Diagnosing CIRS/toxic mold disease
Diagnosis is fairly straightforward once you and your doctor are aware of the facts.
- First, is there mold present in your home? Do you have a history of water damage to your home? Do certain rooms have a moldy smell? Do you feel better in some rooms than others? Do you feel better when you leave home altogether? If you think it might be mold, you can buy a home test kit online or at Lowe’s. You’ll need to mail the air filters back to the lab for testing. At $35 each, it might be easier and more cost-effective to hire a professional inspection service.
- Second, if your mold test results from the allergist are positive, be sure to differentiate mold allergy from toxic mold/CIRS. Your primary care doctor can order an IgE Mold Panel to determine if what you have is simply a mold allergy. If you have positive test results for a mold allergy, you can purchase a dehumidifier and an air cleaner. If needed, you can also use an antihistamine, like Zyrtec or Xymogen’s AllerDHQ (available at our Natural Apothecary). If you have asthma symptoms, use an appropriate inhaler.
- Third, if your test results from the allergist for mold allergy are negative, make sure you also get tested for Lyme disease, since the symptoms can overlap.
- Fourth, if, based on testing, you’ve got a moldy house (or even one moldy room) and you think mold toxicity/CIRS is causing your symptoms, you’ll need several tests to determine if you have CIRS. These are available from your primary care doctor using regular labs, like Quest and LabCorp. You may have an uphill battle trying to get her to order these tests, most of which she’s probably never heard of. You’ll likely hear, “Can’t you just stay off the internet?”
Here are the tests:
- Melanocyte stimulating hormone (MSH) This a hormone that controls inflammation and is low in 95% of CIRS patients.
- C4a is a marker for inflammation, and high levels of it can be very helpful in determining if CIRS is present.
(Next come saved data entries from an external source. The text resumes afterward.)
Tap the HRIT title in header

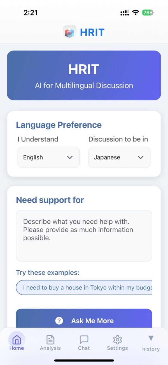pos(92,32)
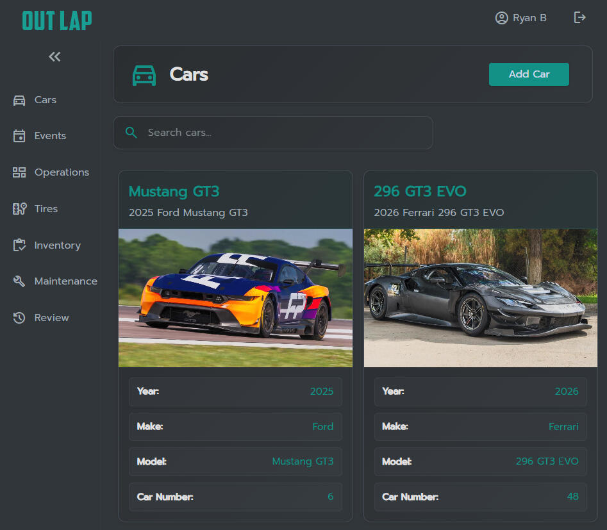Click the Review history clock icon
The height and width of the screenshot is (530, 607).
(19, 318)
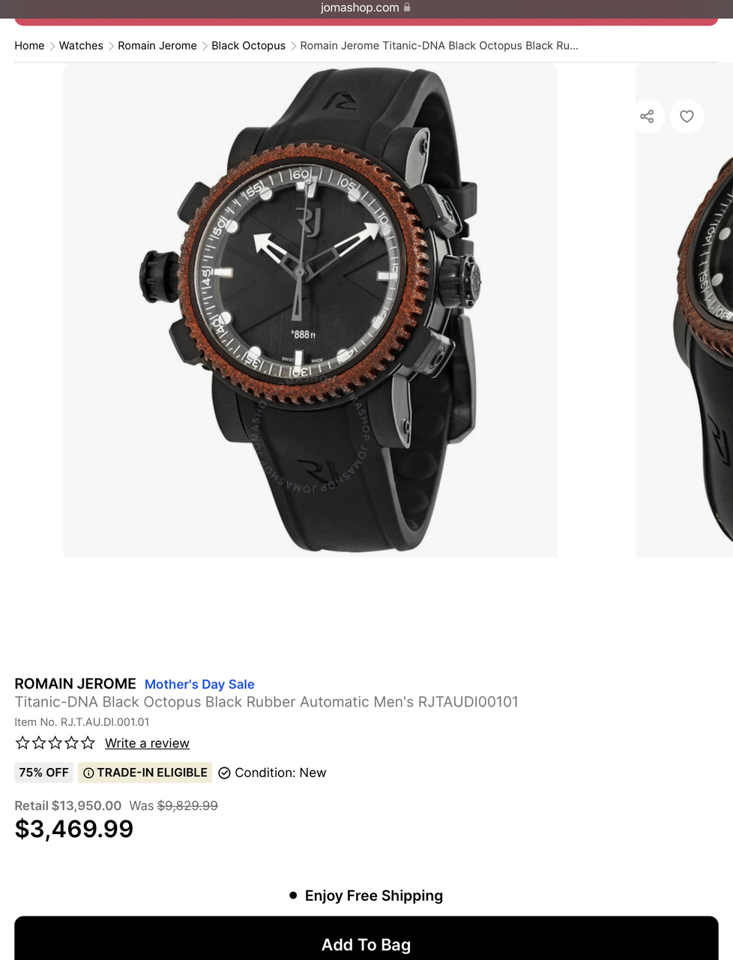Click the 75% OFF badge
The image size is (733, 960).
tap(43, 773)
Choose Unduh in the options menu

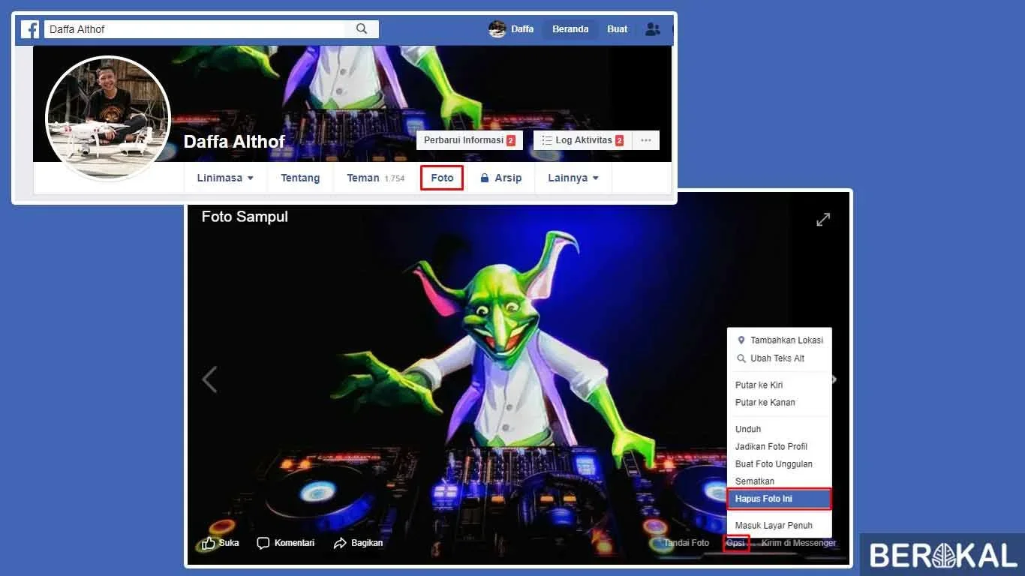click(x=748, y=429)
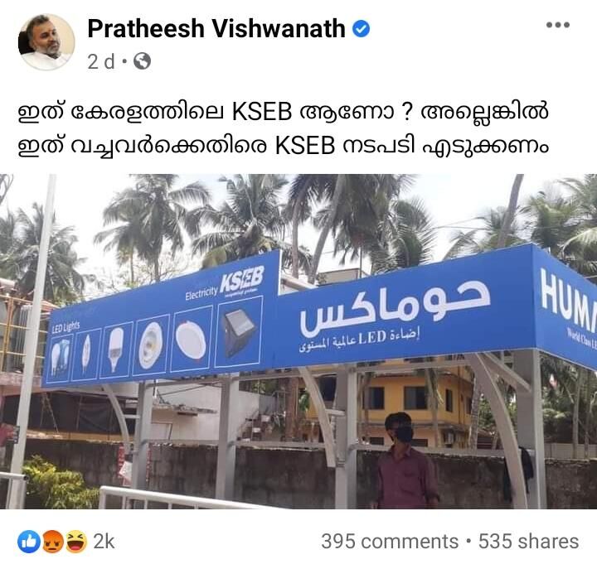Screen dimensions: 597x569
Task: Open the bus shelter photo
Action: tap(299, 341)
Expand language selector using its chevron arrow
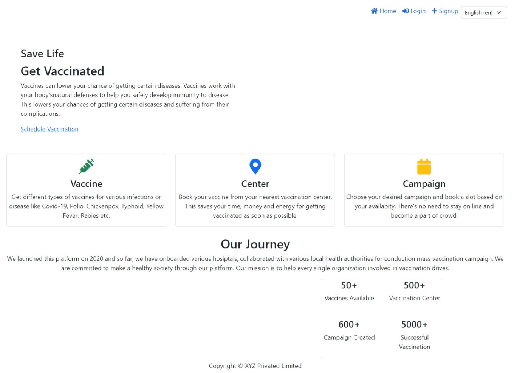 499,12
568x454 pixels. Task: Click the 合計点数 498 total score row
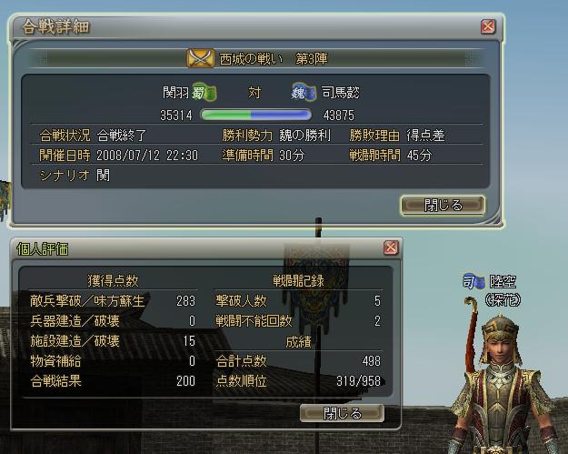[298, 361]
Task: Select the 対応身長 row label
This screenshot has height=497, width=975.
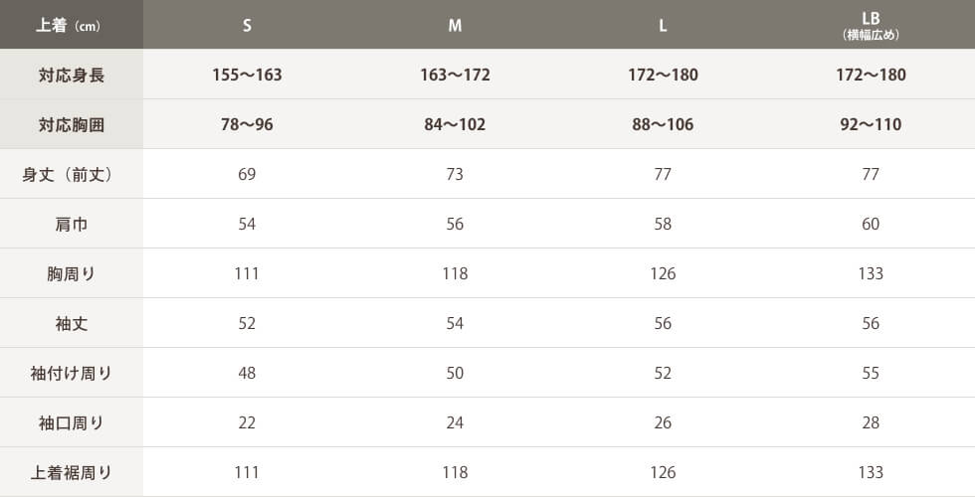Action: coord(72,76)
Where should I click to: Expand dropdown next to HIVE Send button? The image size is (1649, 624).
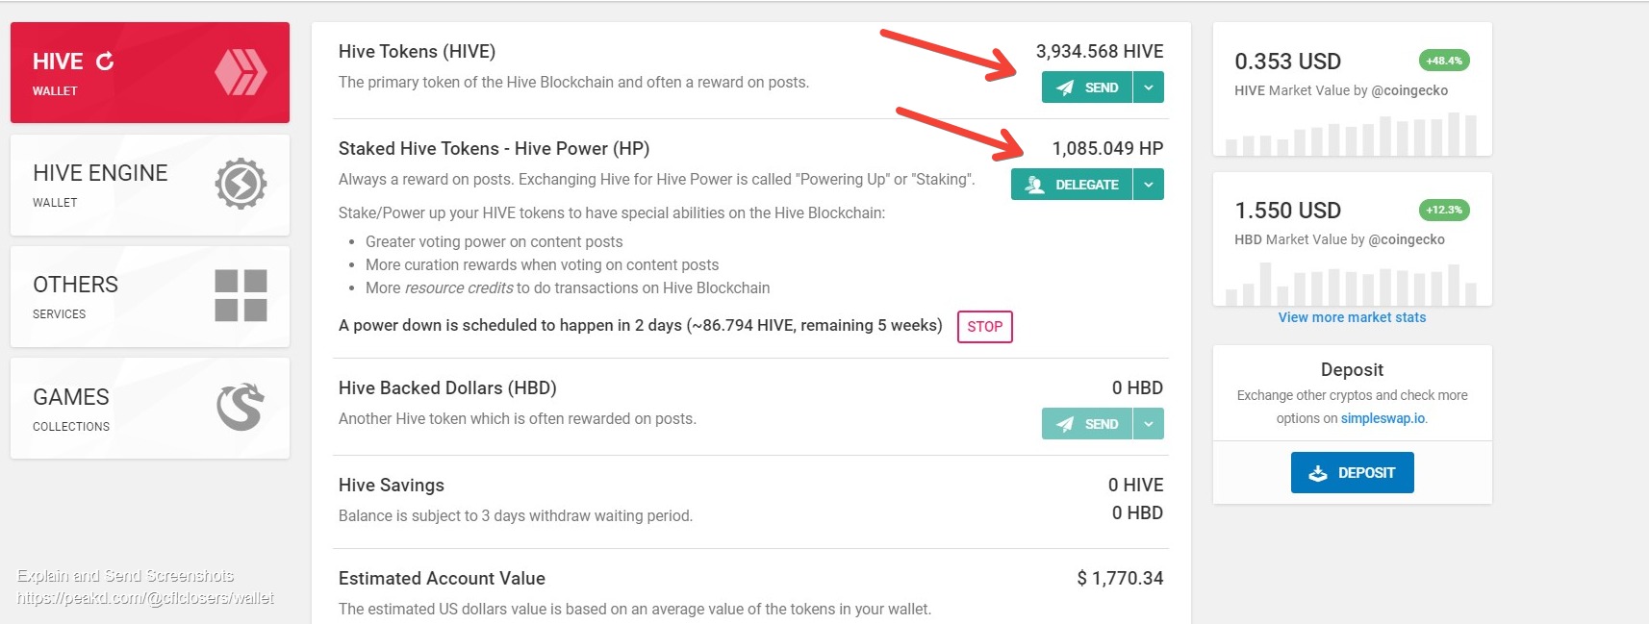coord(1149,87)
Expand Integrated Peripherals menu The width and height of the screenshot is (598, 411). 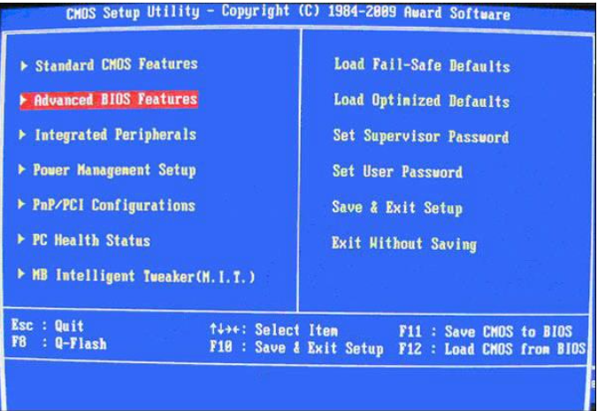116,135
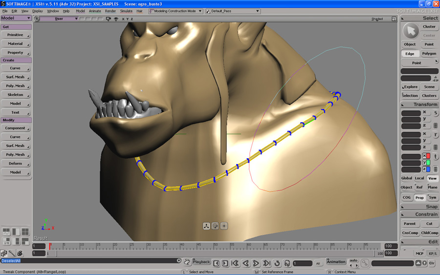Open the Modeling Construction Mode dropdown

tap(176, 11)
- Vasoactive intestinal peptide (VIP) is another hormone that is low in people with CIRS.
- Vascular endothelial growth factor (VEGF) is a substance that makes new blood vessels. Low levels of VEGF are common in mycotoxin illness.
- HLA DQ/DR genes: 95% of mycotoxin illness patients have this genetic susceptibility, discussed earlier, which means if your test results for this are negative, it’s unlikely you have mycotoxin illness.